ROMA – Chat con Palamara, azione disciplinare per 27 toghe, c’è anche il giudice Fava ora al Tribunale di Latina. L’annuncio del pg della Cassazione Giovanni Salvi. Iniziano a delinearsi le esatte dimensioni del terremoto politico-giudiziario che ha travolto la Magistratura Italiana sull’onda del caso di Luca Palamara, l’ex consigliere del Csm e presidente dell’Anm che il 9 ottobre scorso è stato radiato dall’ordine giudiziario ed è imputato per corruzione a Perugia.

Nel suo cellulare era stato inoculato un trojan e la montagna dei colloqui captati e delle chat scambiate con i colleghi sono state trasmesse dai pm perugini al Pg della Cassazione. Ora si è saputo che sono quasi una trentina le toghe che rischiano il processo disciplinare: “sono 27 i magistrati per i quali la procura generale ha già esercitato l’azione discipinare per i fatti emersi da chat e itercettazioni” , ha annunciato il Pg della Cassazione Giovanni Salvi, parlando al plenum del Csm. I primi a subire le conseguenze del caso Palamara sono stati gli ormai ex cinque consiglieri di Palazzo dei marescialli – Corrado Criscuoli, Paolo Cartoni, Luigi Spina, Antonio Lepre e Gianluigi Morlini – che parteciparono alla famosa riunione notturna del 9 maggio del 2019 all’hotel Champagne sulle nomine ai vertici delle procure. Secondo l’accusa che gli è costata la radiazione, fu Palamara a organizzare quella riunione per tentare di pilotare, anche con i parlamentari Luca Lotti e Cosimo Ferri presenti a qull’incontro, in particolare la nomina del procuratore di Roma.

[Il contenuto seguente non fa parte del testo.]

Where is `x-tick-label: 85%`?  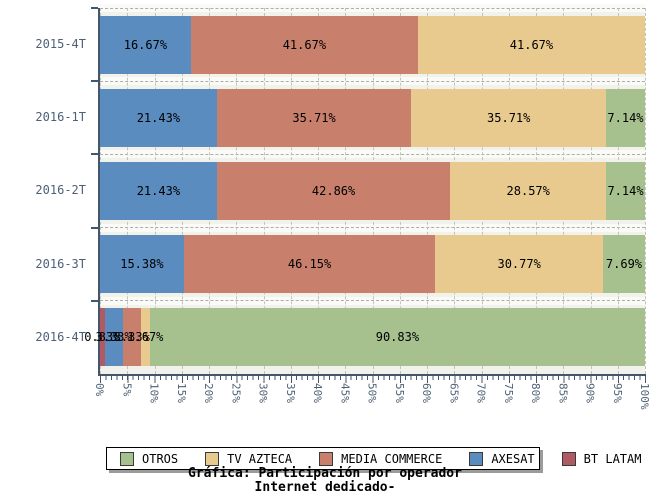
x-tick-label: 85% is located at coordinates (563, 393).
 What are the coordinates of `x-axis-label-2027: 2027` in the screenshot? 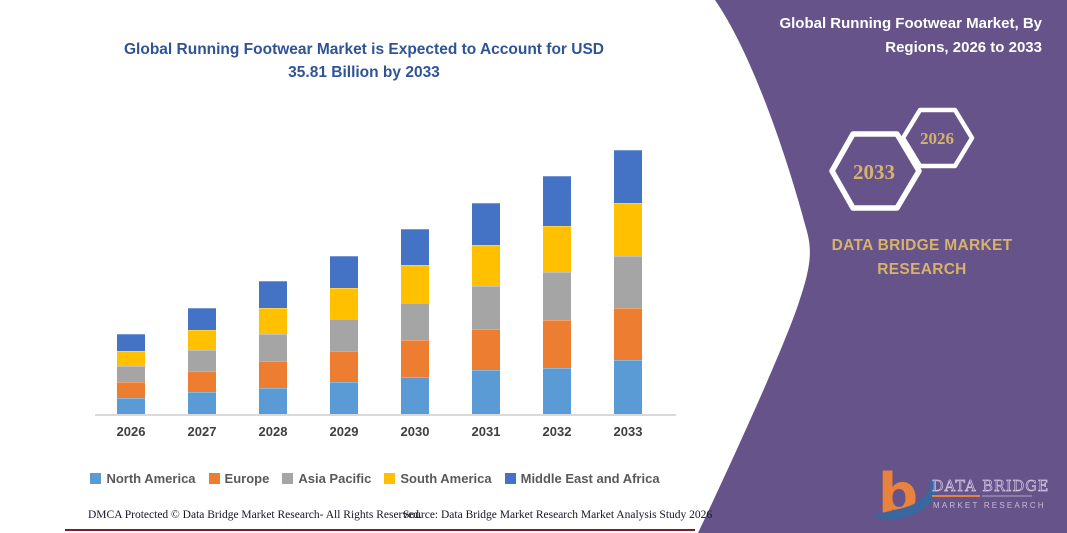 It's located at (202, 432).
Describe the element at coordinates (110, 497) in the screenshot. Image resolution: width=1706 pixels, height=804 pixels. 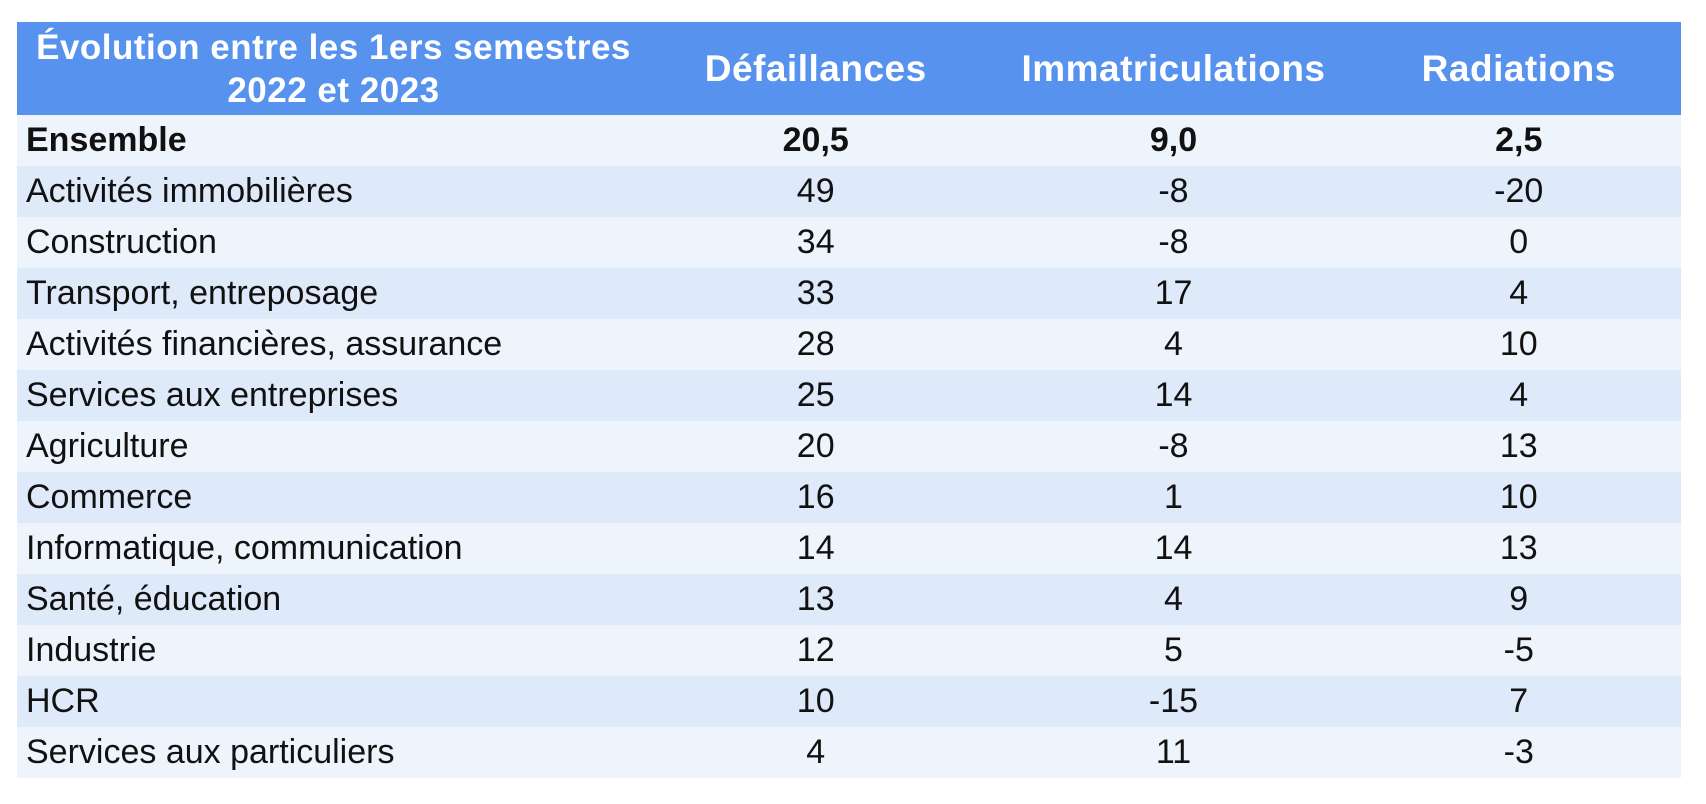
I see `row-label: Commerce` at that location.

Il processo ai cinque è cominciato a luglio, ma ancora non è entrato nel merito delle accuse. E’ in un’analoga situazione il giudizio a Ferri, che pur essendo un deputato di Italia Viva, è ancora un magistrato in aspettativa. Giovedì ci sarà la prossima udienza, dopo due sospensioni del procedimento: sul tavolo c’è la decisione sull’ultma delle tre istanze di ricusazione presentate da Ferri nei confronti dei suoi giudici. Mentre venerdì comincerà il processo disciplinare all’ex pm romano Stefano Fava, ora giudice al tribunale di Latina, accusato di aver esposto a Palamara i contenuti di una nota trasmessa al Csm e di avergli consegnato alcuni allegati “pur nella consapevolezza che sarebbero stati utilizzati dal suo interlocutore per gettare discredito” sull’allora procuratore di Roma Giuseppe Pgnatone e sul suo aggiunto Paolo Ielo.